En l’espèce, il n’est pas contesté que la Commission du barreau a omis de prendre contact avec l’autorité compétente portugaise. Cette dernière n’a donc pas eu l’opportunité de faire des observations en amont de la procédure disciplinaire. La violation de l’art. 29 LLCA n’est donc pas discutée. La question qui se pose est celle de savoir si cette violation est suffisamment grave pour justifier la nullité de la décision attaquée, ou si le régime de l’annulabilité doit prévaloir.

Le Tribunal fédéral rappelle qu’il n’y a lieu d’admettre la nullité, hormis les cas expressément prévus par la loi, que de manière exceptionnelle. Les circonstances doivent être telles que le système d’annulabilité n’est manifestement pas à apte à protéger les intérêts en cause. Le vice en question doit donc être particulièrement grave et manifeste (ou du moins facilement décelable). Par ailleurs, la constatation de la nullité ne doit pas mettre sérieusement en danger la sécurité du droit.

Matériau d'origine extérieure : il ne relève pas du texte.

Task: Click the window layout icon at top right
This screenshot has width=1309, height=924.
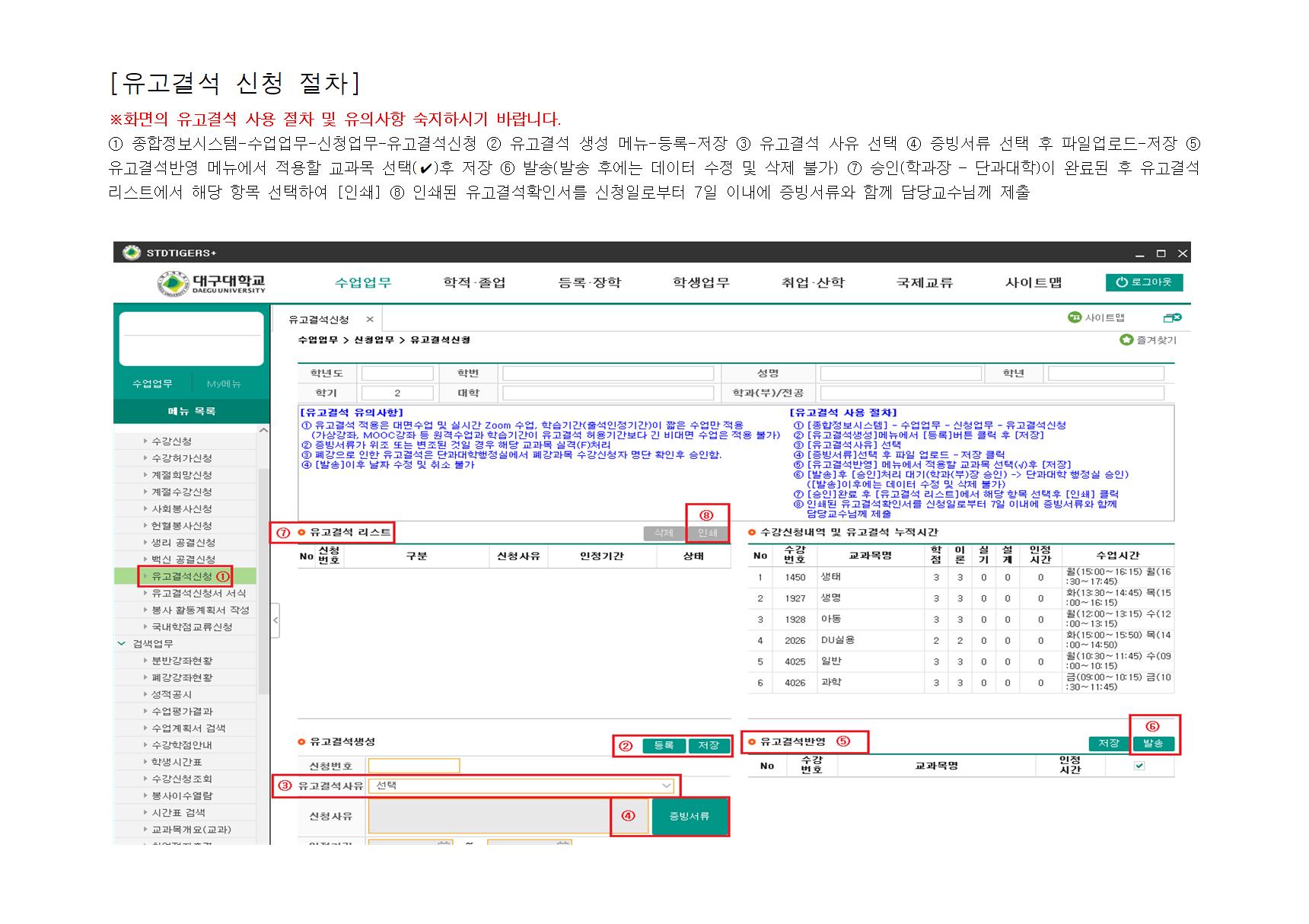Action: click(x=1172, y=317)
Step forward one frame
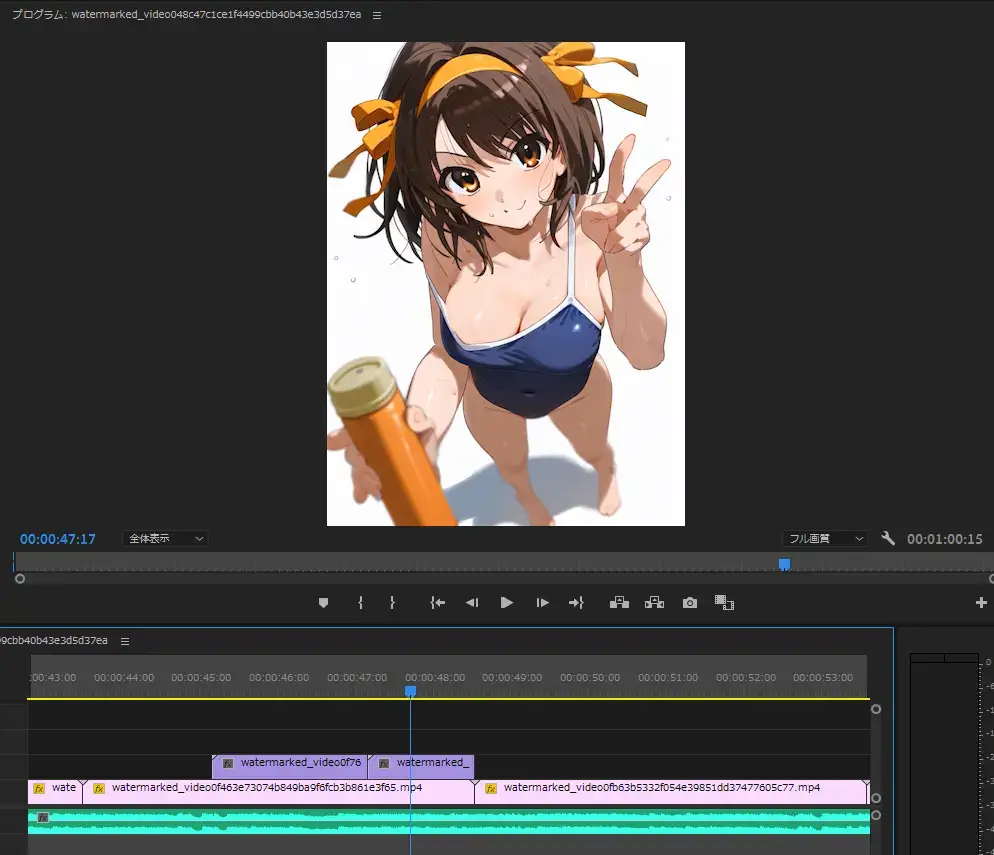 tap(542, 603)
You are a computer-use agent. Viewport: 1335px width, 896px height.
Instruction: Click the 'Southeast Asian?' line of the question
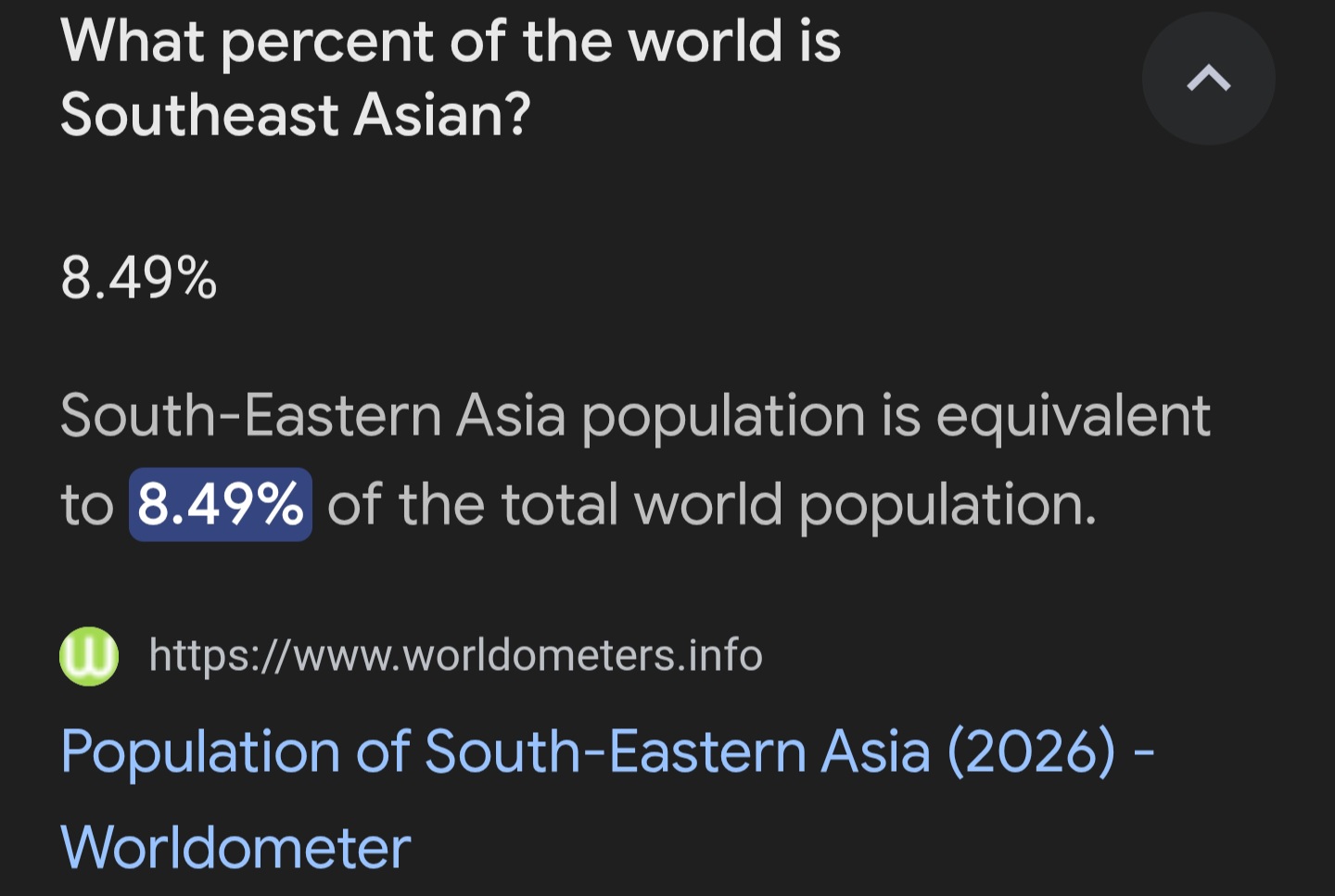click(295, 116)
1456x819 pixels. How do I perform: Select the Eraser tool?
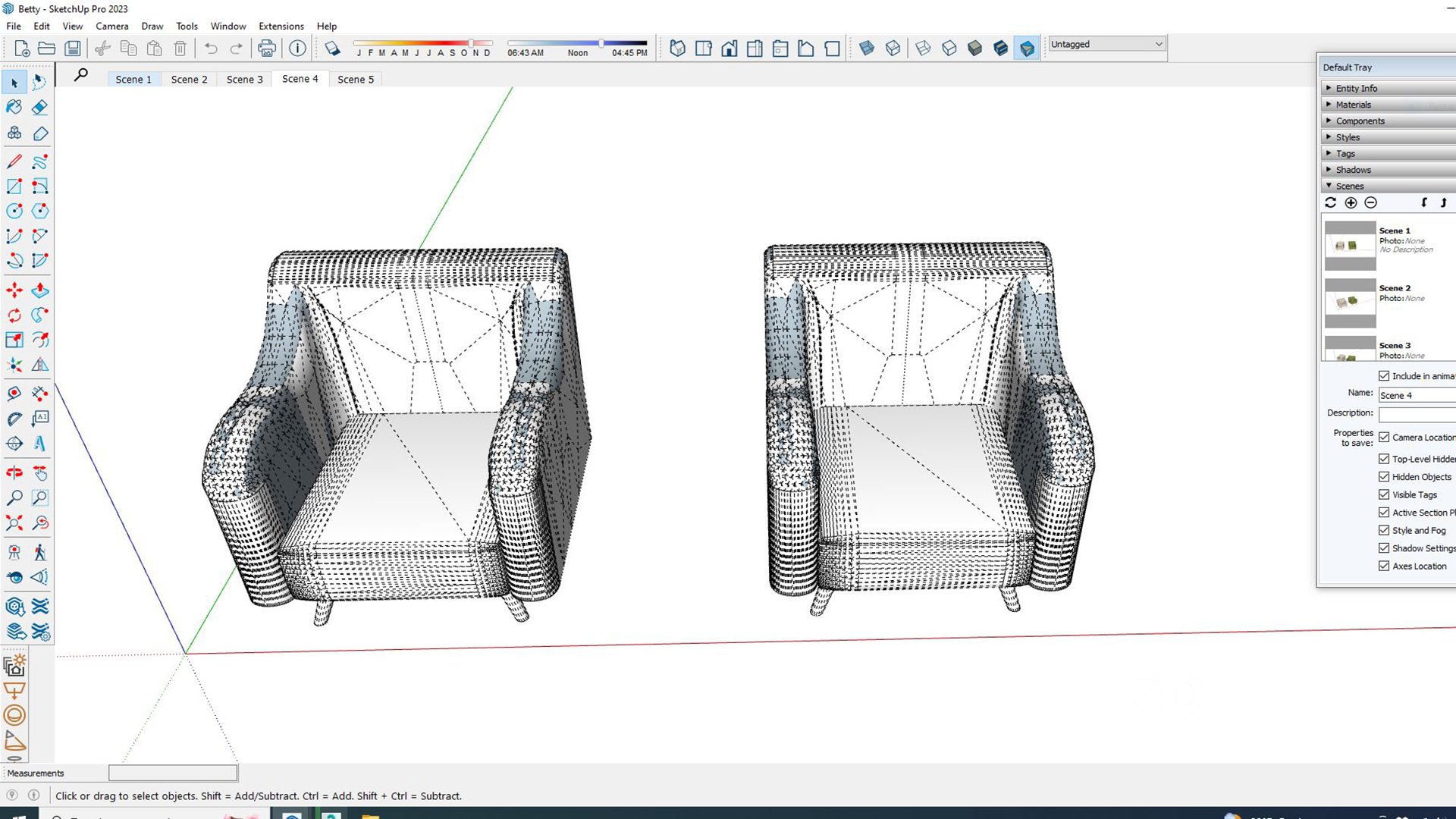click(x=40, y=108)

L’information à l’autorité compétente de l’État de provenance afin qu’elle puisse déposer des observations ne possède qu’un caractère formel, selon le Message du 28 avril 1999 concernant la LLCA. En effet, l’autorité étrangère n’endosse alors qu’un rôle consultatif. L’absence d’information ne constitue ainsi pas un vice suffisamment grave pour que la décision en cause soit nulle. En revanche, elle doit être annulée.

Partant, le Tribunal fédéral admet le recours, annule l’arrêt entrepris et renvoie la cause à la Commission du barreau (cf. art. 107 al. 2 LTF in fine), afin qu’elle rende une nouvelle décision dans le respect de l’art. 29 LLCA.